--- PROMPT ---
Duplicate the data below line for line, omitting the pictures.

--- RECORDED DATA ---
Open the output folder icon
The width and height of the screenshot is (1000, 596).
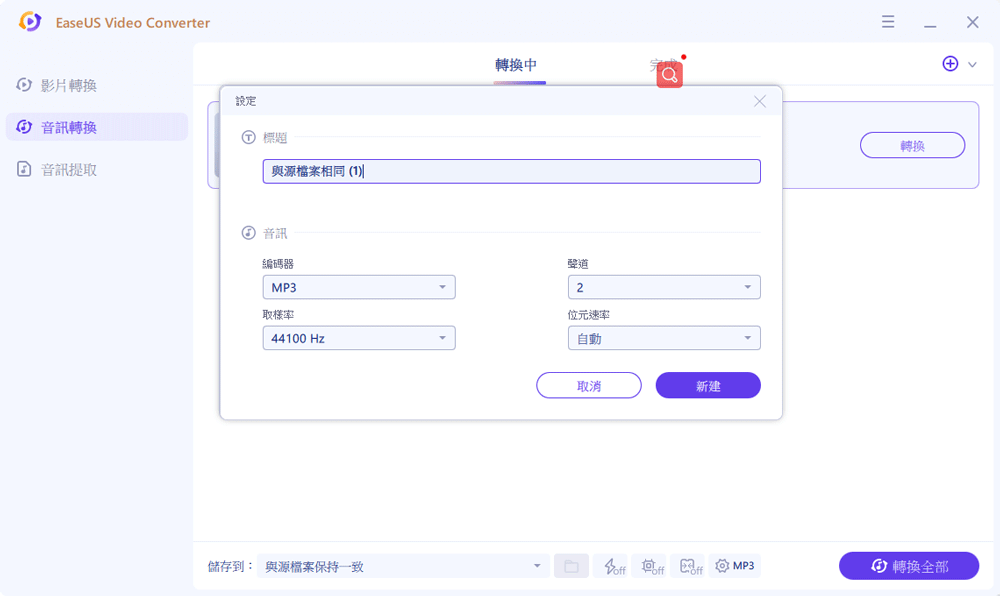[x=571, y=566]
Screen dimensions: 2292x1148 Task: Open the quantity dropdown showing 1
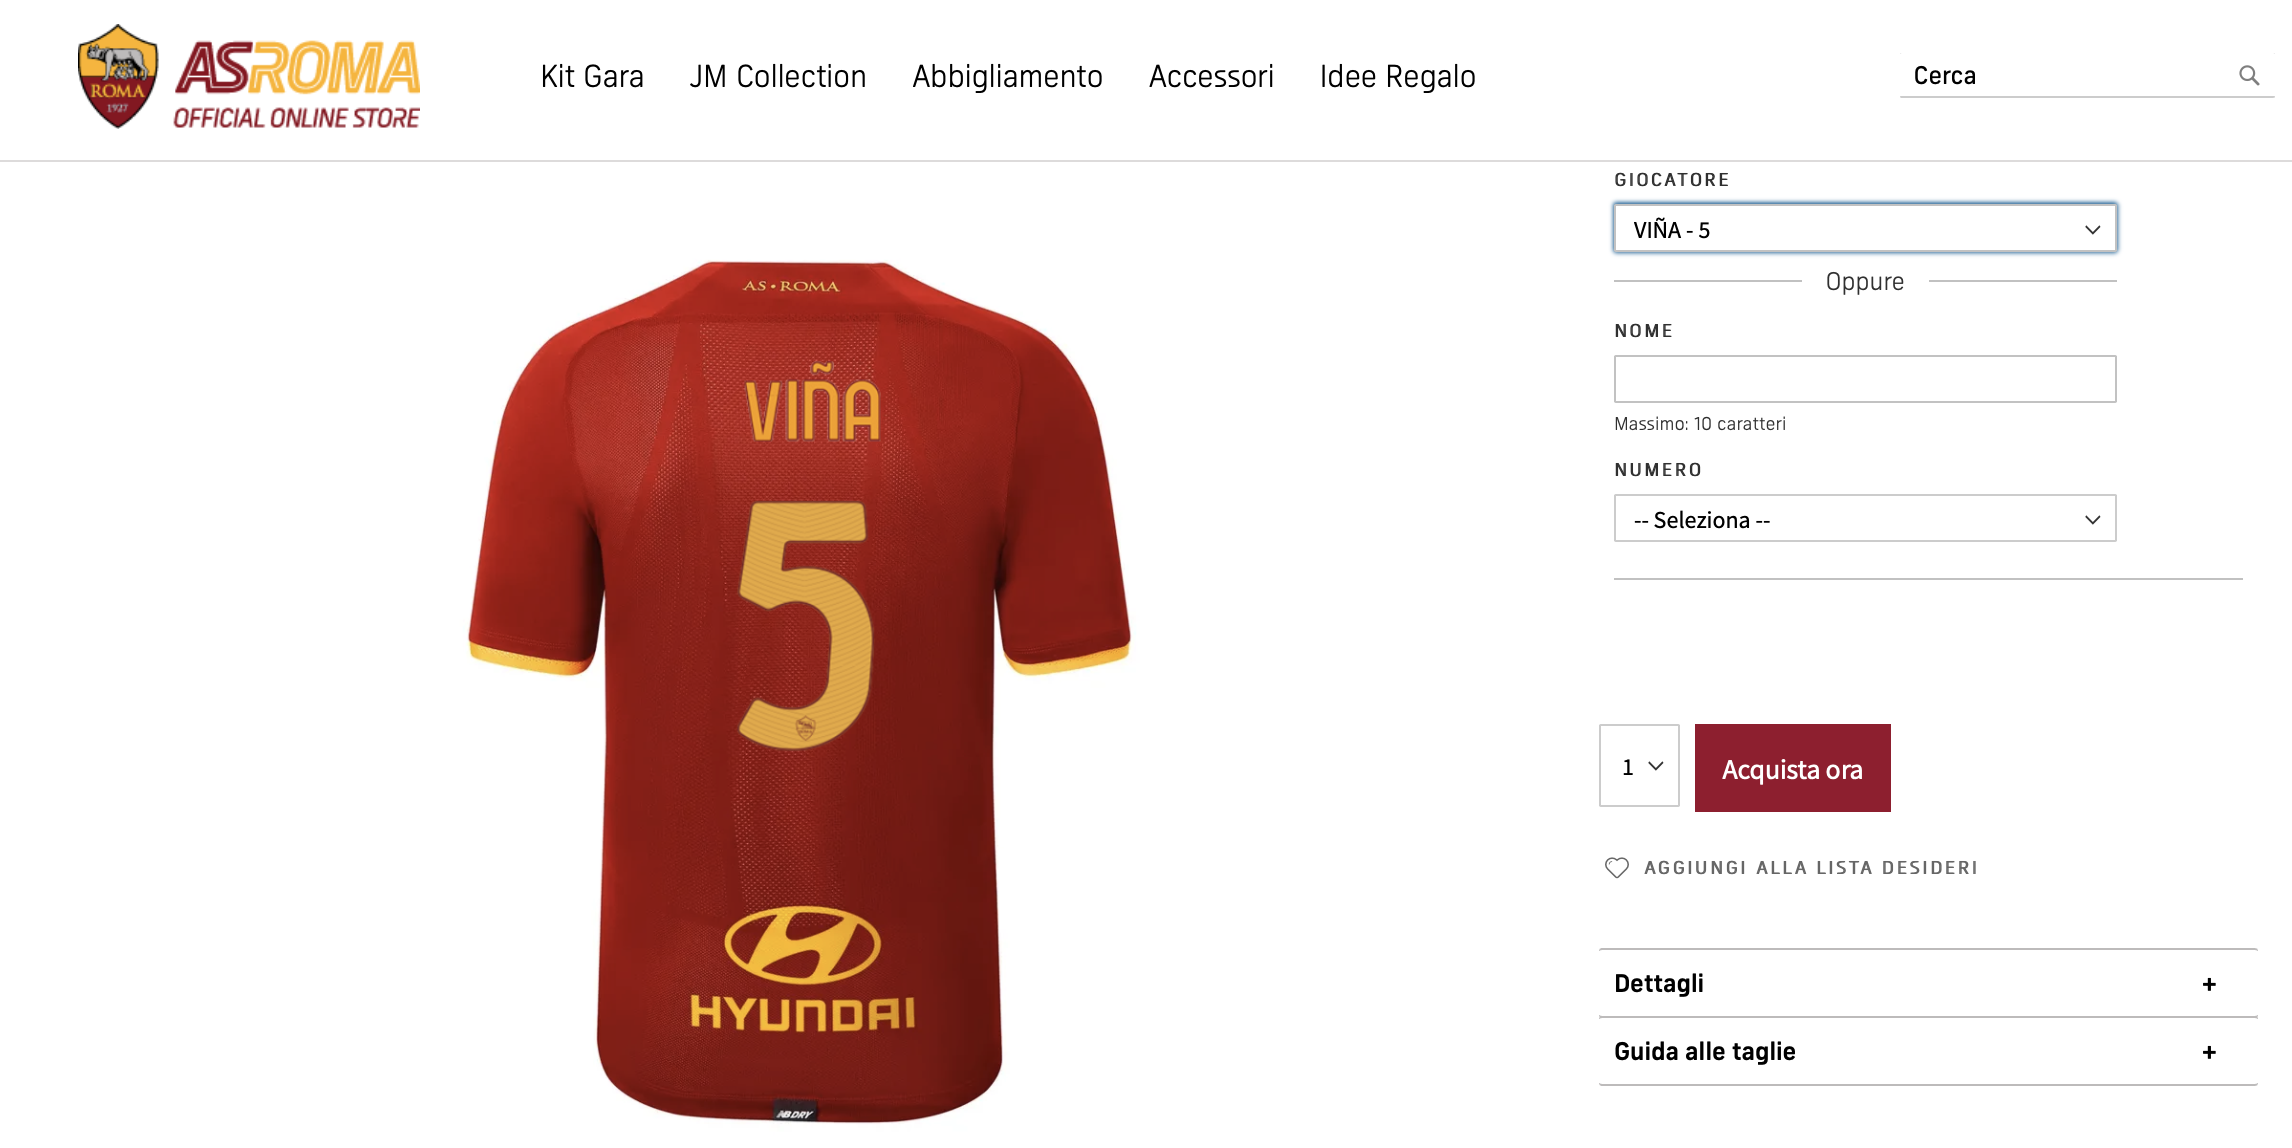click(1639, 766)
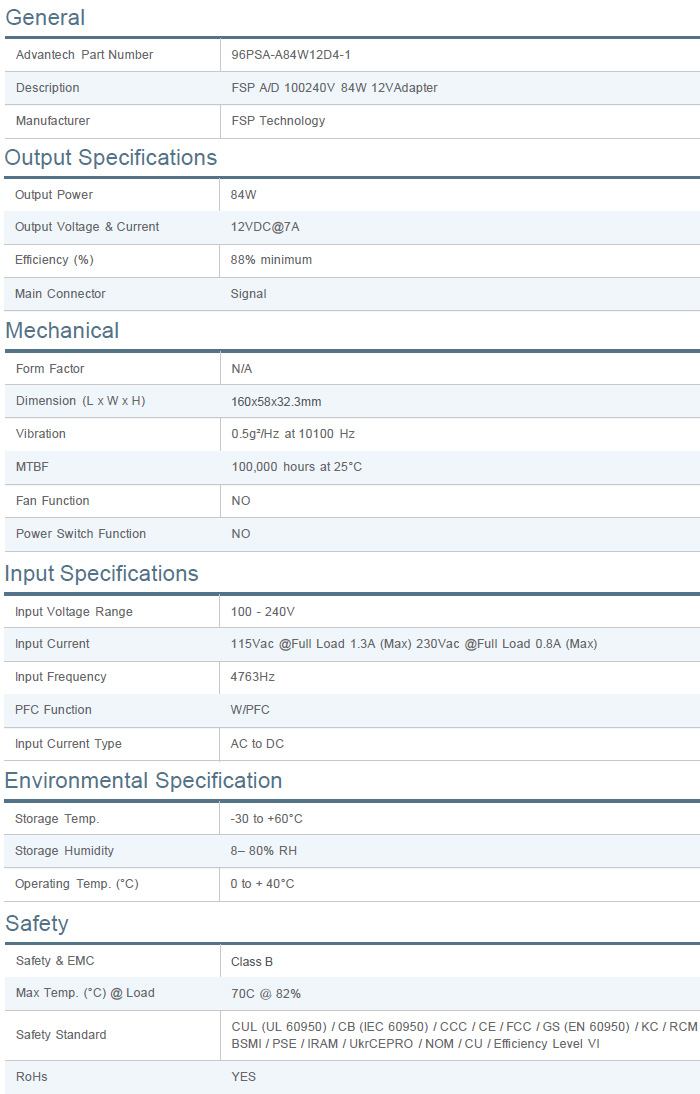Image resolution: width=700 pixels, height=1094 pixels.
Task: Click the Main Connector label
Action: click(x=60, y=294)
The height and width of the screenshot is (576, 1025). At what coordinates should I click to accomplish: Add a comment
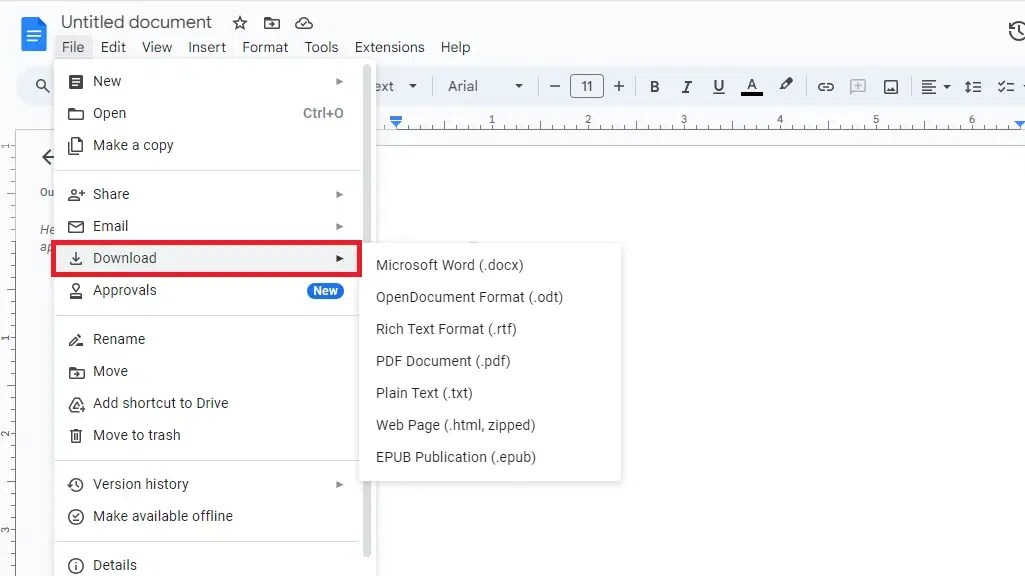click(858, 86)
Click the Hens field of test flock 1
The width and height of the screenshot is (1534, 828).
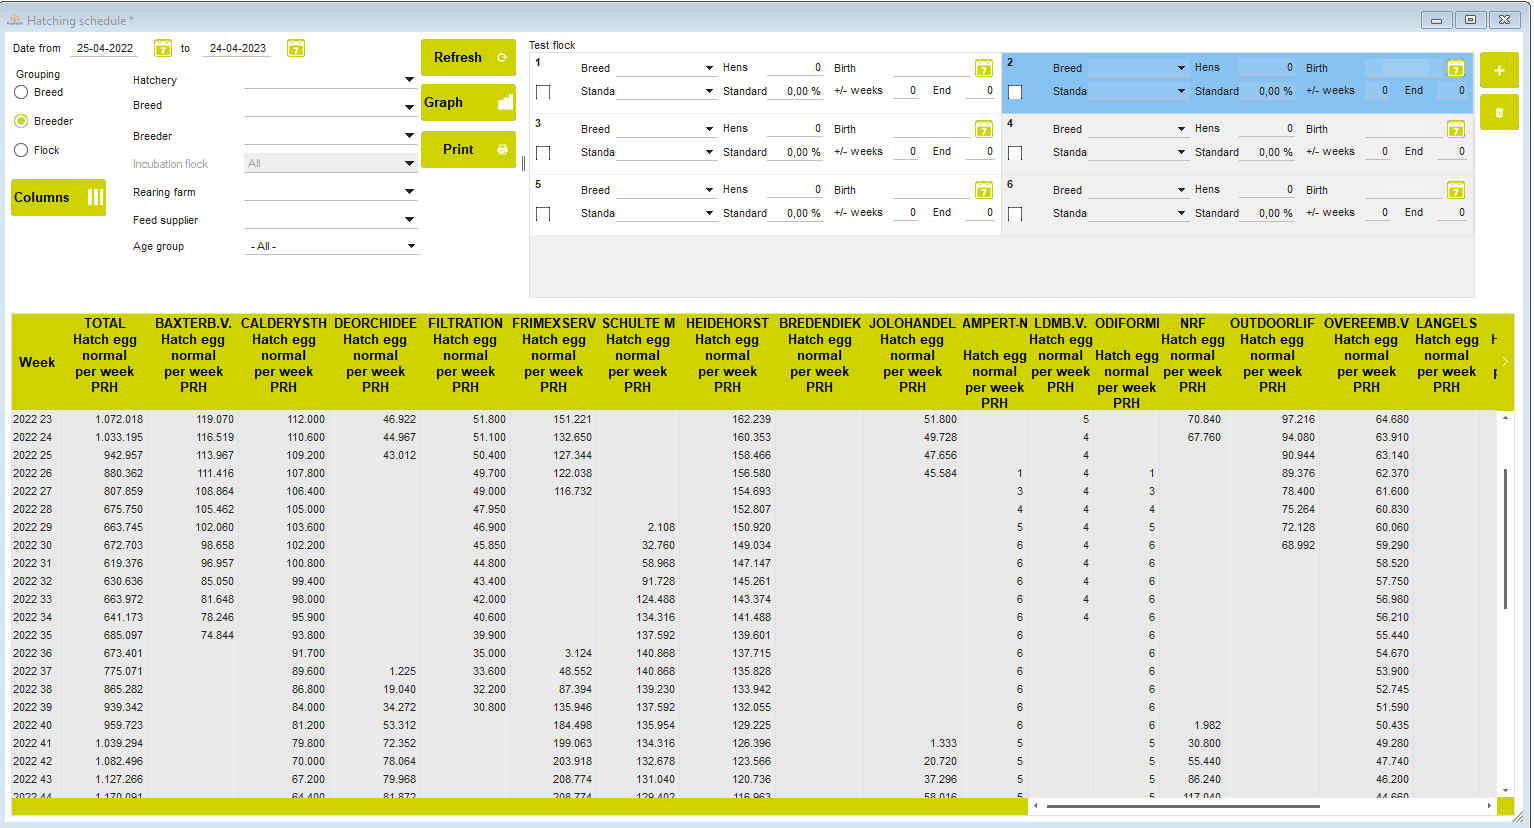point(796,68)
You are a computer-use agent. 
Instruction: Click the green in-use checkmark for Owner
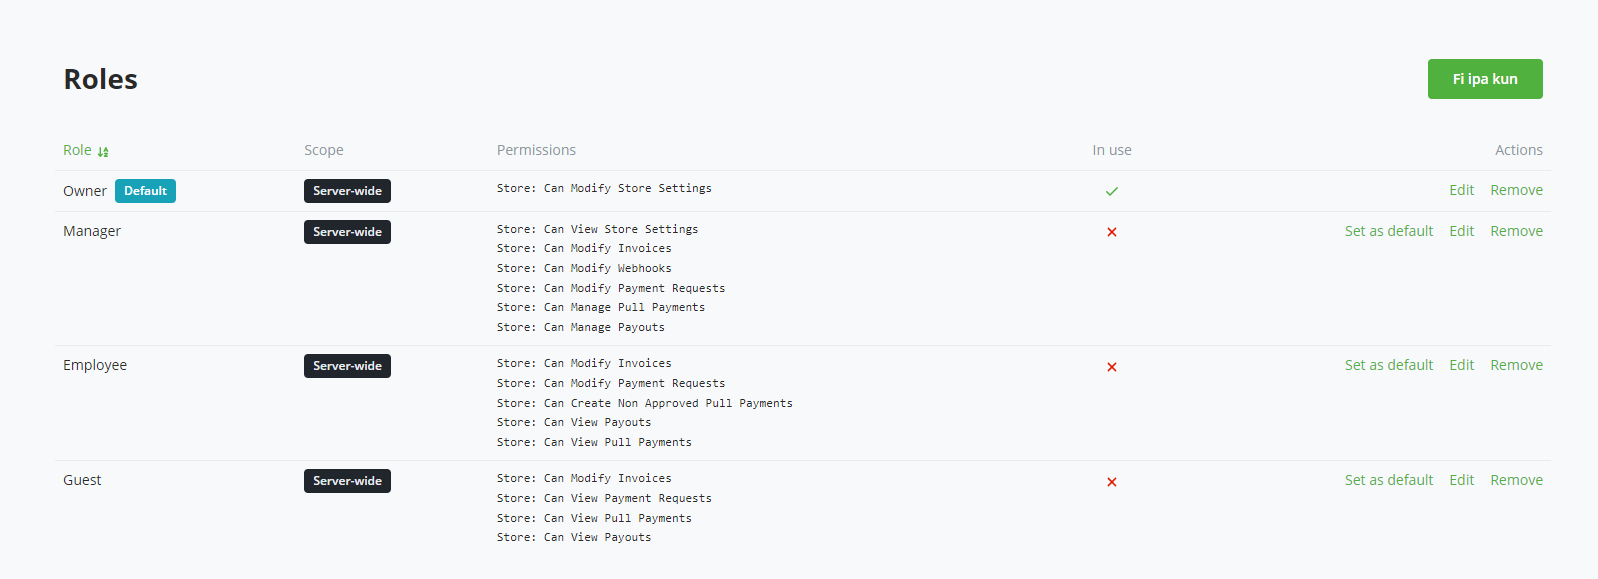coord(1111,191)
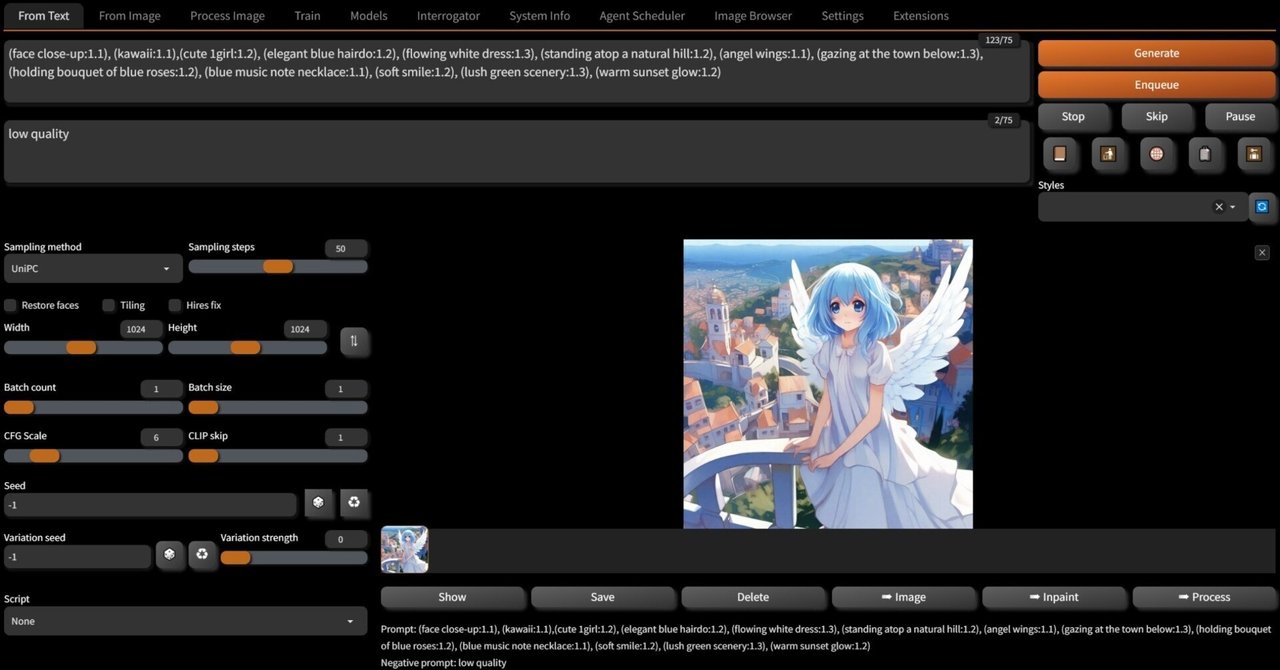Adjust the CFG Scale slider
The height and width of the screenshot is (670, 1280).
coord(45,455)
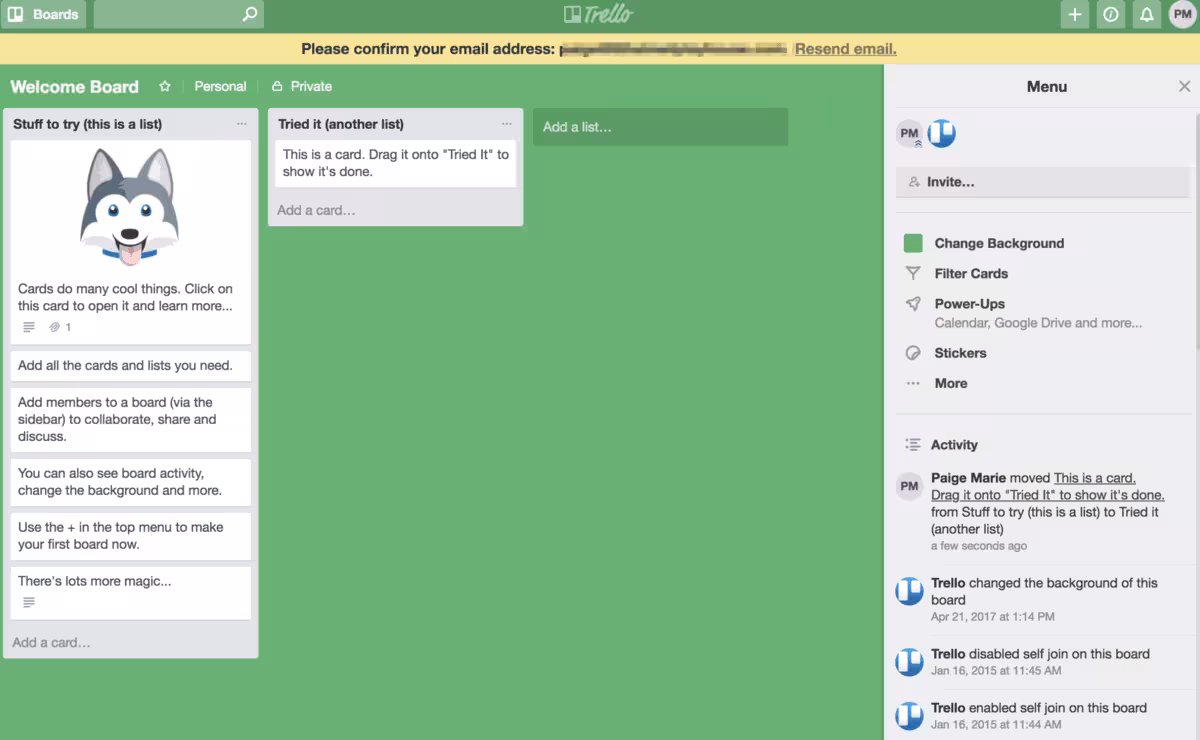Image resolution: width=1200 pixels, height=740 pixels.
Task: Click the Private visibility setting
Action: coord(301,86)
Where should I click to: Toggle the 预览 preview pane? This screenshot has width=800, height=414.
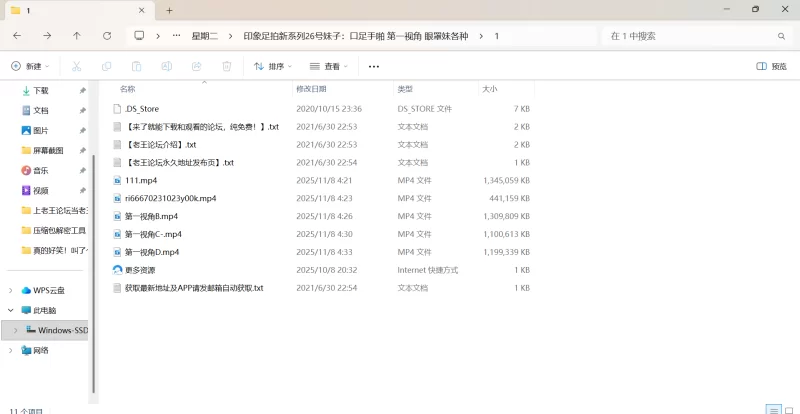[771, 66]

--- TASK RESULT ---
Open the output folder icon
The width and height of the screenshot is (1000, 596).
[x=571, y=566]
Screen dimensions: 2292x1148 Task: Open the quantity dropdown showing 1
click(1639, 766)
Image resolution: width=700 pixels, height=1094 pixels.
Task: Click the Main Connector label
Action: click(x=60, y=294)
The height and width of the screenshot is (576, 1025). At what coordinates should I click to accomplish: Add a comment
click(858, 86)
Click the Hens field of test flock 1
The width and height of the screenshot is (1534, 828).
point(796,68)
You are a computer-use agent. 
Instruction: Click the green in-use checkmark for Owner
coord(1111,191)
Adjust the CFG Scale slider
The height and width of the screenshot is (670, 1280).
coord(45,455)
Image resolution: width=1200 pixels, height=740 pixels.
Task: Click the Private visibility setting
Action: coord(301,86)
Where should I click to: Toggle the 预览 preview pane? This screenshot has width=800, height=414.
[771, 66]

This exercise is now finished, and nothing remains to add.